Family businesses are one of the bastions of sustainable growth, focused on generating long-term value for generations to come. To better understand the business environment faced by family businesses across Europe, KPMG and European Family Businesses recently released its latest edition (the sixth) of the’ European Family Business Barometer’, which surveyed 1,100 such businesses across Europe.Family business economic perspective next 12 months

The research highlights that, even in light of various uncertainties gripping the region – such as Brexit and more global geopolitical changes – family businesses are relatively upbeat, both on the continent, where 18% are very confident and 53% confident, and in the UK, where 23% say that they are confident and 60% say that they are very confident.

The survey suggests that confidence has been boosted by improved revenue performances across the continent (57% posted improvement), partly on the back of stronger growth in the region, with 39% citing improved demand and a favourable competitive landscape. In addition, many of the firms have launched new products and services, which has also improved their relative market positions.

Areas of concern remain, however, with an escalating ‘war for talent’ / recruitment of skilled staff cited as one of the top three most concerning issues by 43% of respondents (42% in the UK). This is in spite of the fact most family businesses have traditionally been able to rely on family ties for recruitment and succession purposes. Now, however, increasing competition and what will likely become a depleted workforce, post-Brexit, mean that attractive opportunities could potentially open up to tempt individuals away from their family enterprise. Presently, only 50% of next gens hoping or expecting to take on the management of their family firm. Increased competition, meanwhile, came in at number two, at 37% (23% in the UK), while declining profitability was third, at 36% of respondents overall.

Barriers facedThe areas of least concern pertained to energy costs, access to finance and tax rates – although concern around the price of energy were higher in the UK at 9% - while an unstable exchange rate was considerably more of a concern in the UK, cited by 28% of respondents, over 16% across the survey as a whole.

Family fortunes

Commenting on the increased scarcity of talent, Ingrid Waterfield Director KPMG in the UK, said, “Many family businesses are having difficulty attracting skilled labour and management level employees in the UK. Focussing on attracting a more diverse talent pool, coupled with providing and communicating a compelling employee proposition are two ways in which family businesses are differentiating themselves in the market and overcoming this challenge.”

While businesses are general confident about the future, wider geopolitical concerns remain a key feature – particularly those pertaining to Brexit, and its wider effect on their respective business relationships, in terms of trade, labour, services and capital.

Issues pertaining to Brexit

For instance, few of the UK respondents were very positive about Brexit, at just 2%, while around 5% said that they were positive.

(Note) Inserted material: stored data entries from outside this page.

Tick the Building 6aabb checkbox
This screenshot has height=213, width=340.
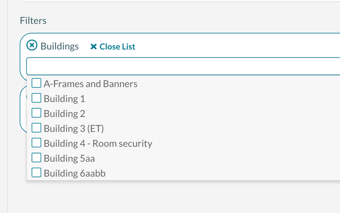point(37,172)
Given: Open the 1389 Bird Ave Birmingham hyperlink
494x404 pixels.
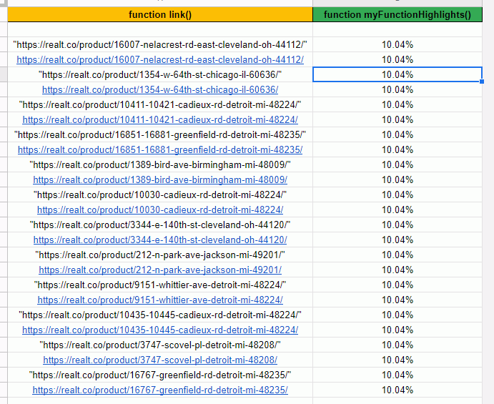Looking at the screenshot, I should pyautogui.click(x=160, y=179).
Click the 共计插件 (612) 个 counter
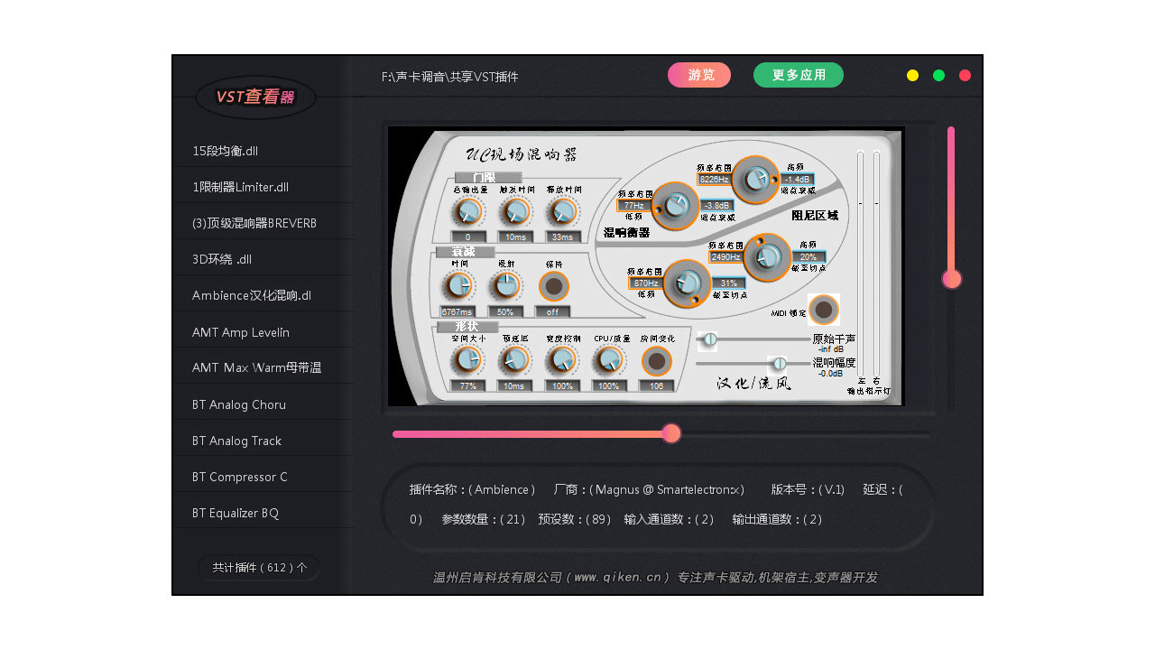Image resolution: width=1155 pixels, height=650 pixels. 258,567
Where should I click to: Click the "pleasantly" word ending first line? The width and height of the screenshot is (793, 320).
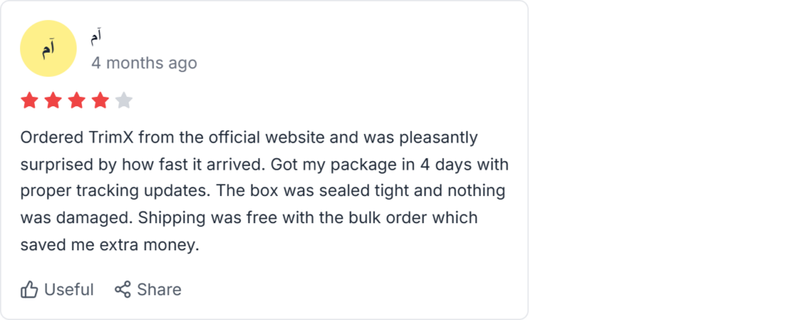437,138
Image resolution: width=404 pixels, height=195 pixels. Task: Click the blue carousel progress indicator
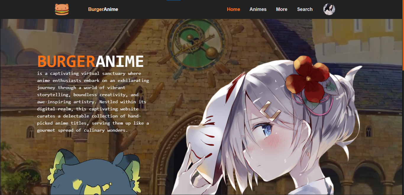[173, 1]
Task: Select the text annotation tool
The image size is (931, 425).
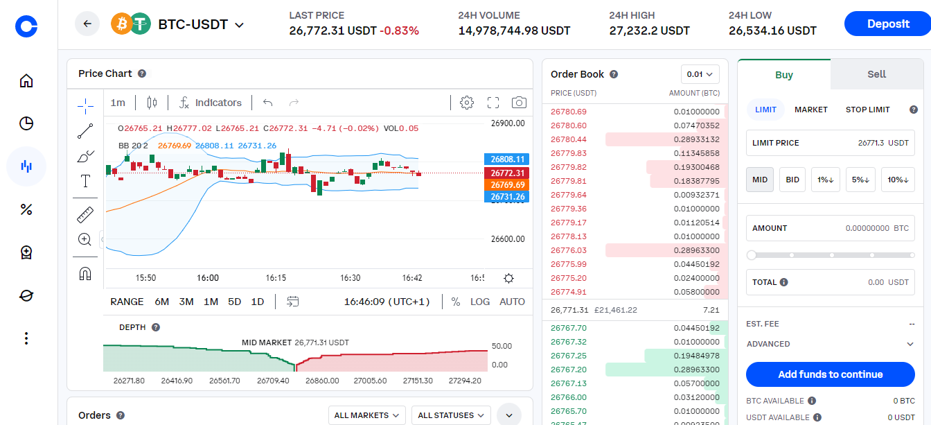Action: click(85, 181)
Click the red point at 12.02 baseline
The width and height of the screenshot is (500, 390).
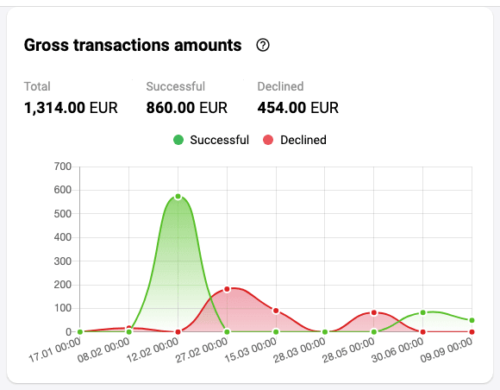pos(178,332)
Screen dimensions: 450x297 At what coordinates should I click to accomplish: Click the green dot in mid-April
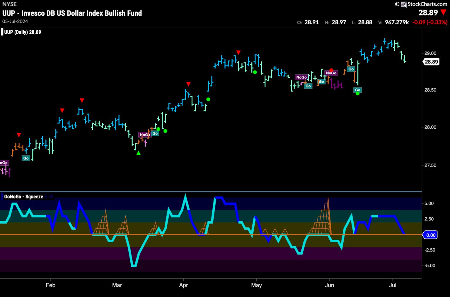point(208,99)
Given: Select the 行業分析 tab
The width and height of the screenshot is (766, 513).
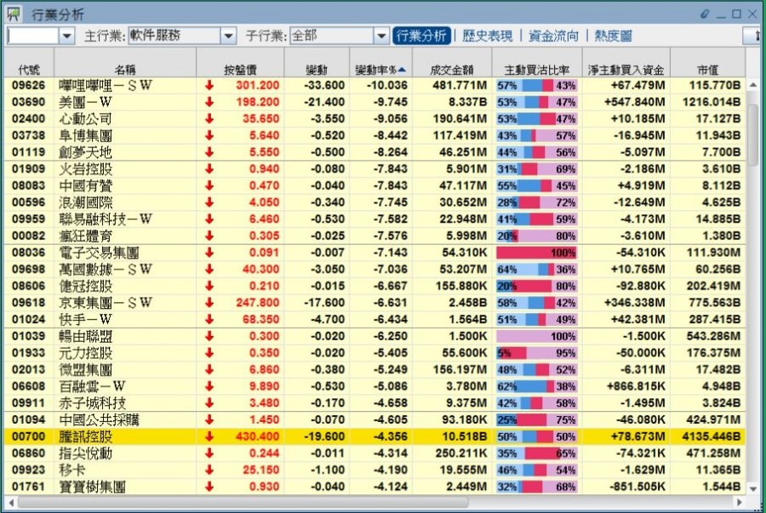Looking at the screenshot, I should tap(421, 36).
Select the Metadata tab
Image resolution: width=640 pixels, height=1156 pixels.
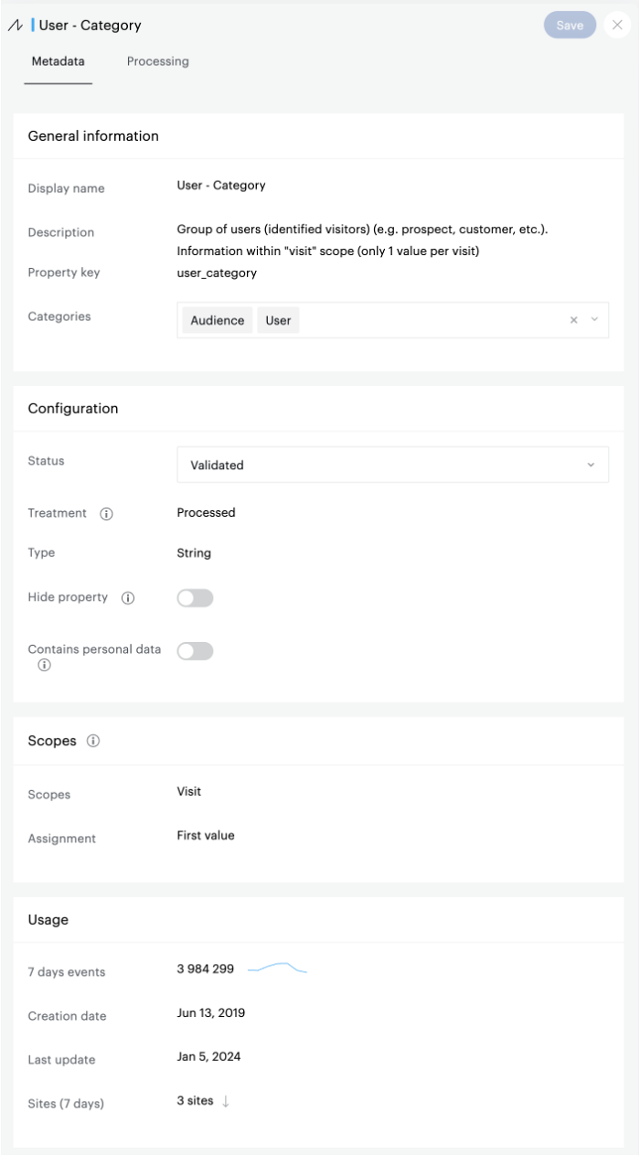pos(59,61)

The largest group by far, 44%, say that they have a negative outlook on the impact of Brexit on their family business, while 12% say that the impact is potentially very negative.

Across all respondents, 29% of respondents are keen to maintain the current situation, although this increases significantly for UK respondents only, at 47%. Few of the respondents are keen to see a decrease in integration, at 16% of all respondents and 23% of UK respondents.

The impact of Brexit on talent, particularly for high-skilled workers, remains a key issue – with increasing numbers of EU nationals put off by the current environment of uncertainty and, in some instances, hostility from the Home Office.